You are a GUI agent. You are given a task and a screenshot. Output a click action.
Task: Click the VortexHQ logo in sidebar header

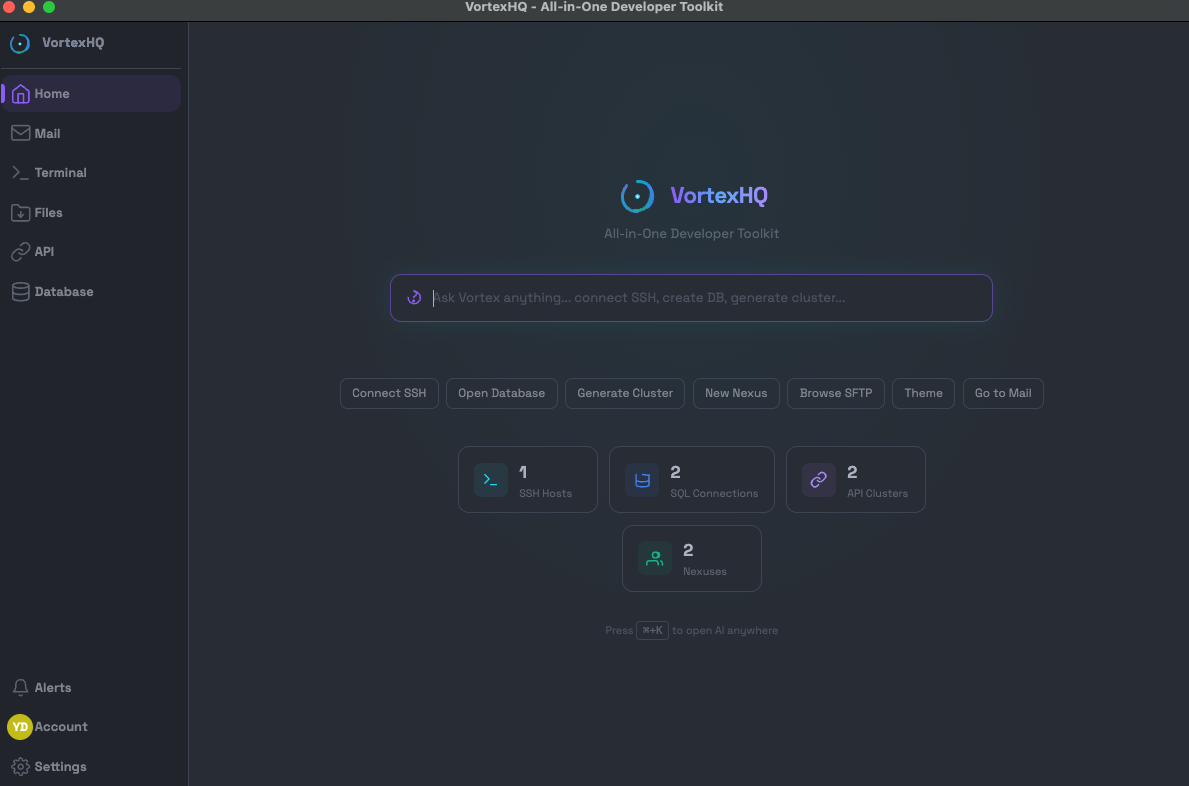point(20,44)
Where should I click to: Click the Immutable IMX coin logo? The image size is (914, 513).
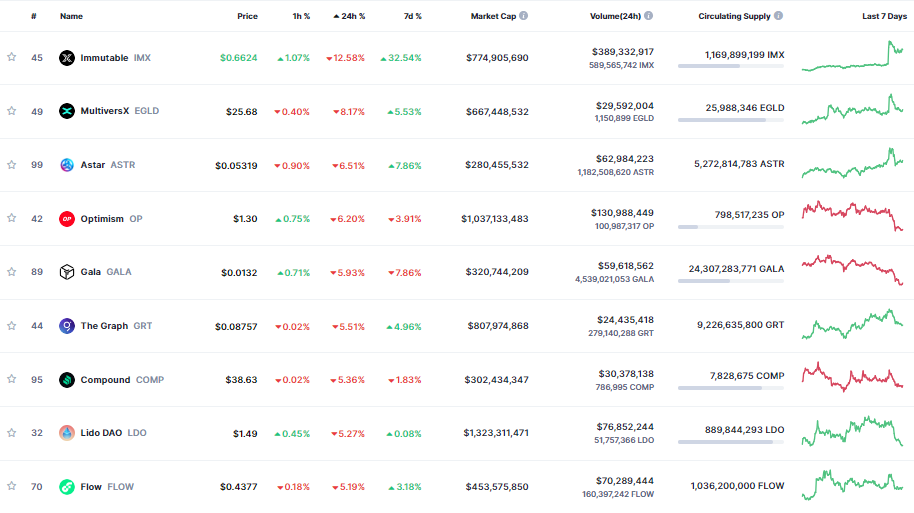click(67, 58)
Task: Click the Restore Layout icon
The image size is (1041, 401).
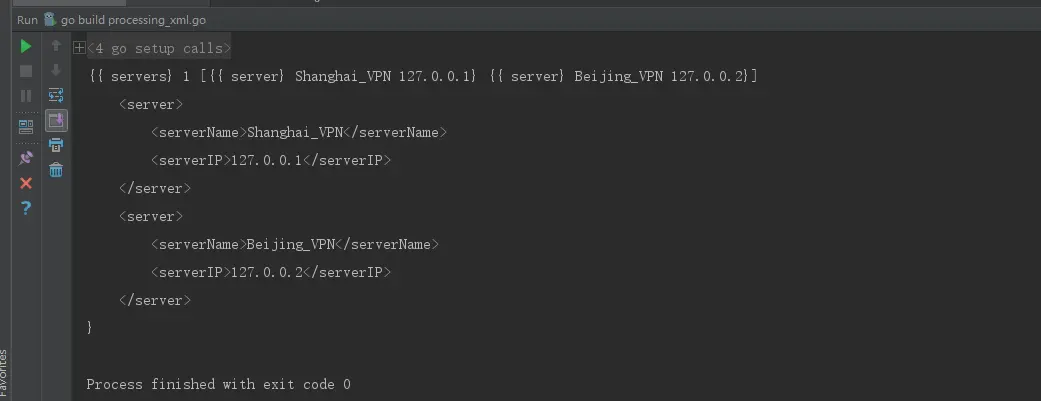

========

» **The problem**
From the line that contains "Task: Click the VortexHQ" to the last line of the data, print each line exactly, both ends included, and omit the pictures.

» **Problem solution**
Task: Click the VortexHQ logo in sidebar header

point(20,44)
Where should I click to: Click the Immutable IMX coin logo? The image size is (914, 513).
click(67, 58)
Task: Click the Restore Layout icon
The image size is (1041, 401).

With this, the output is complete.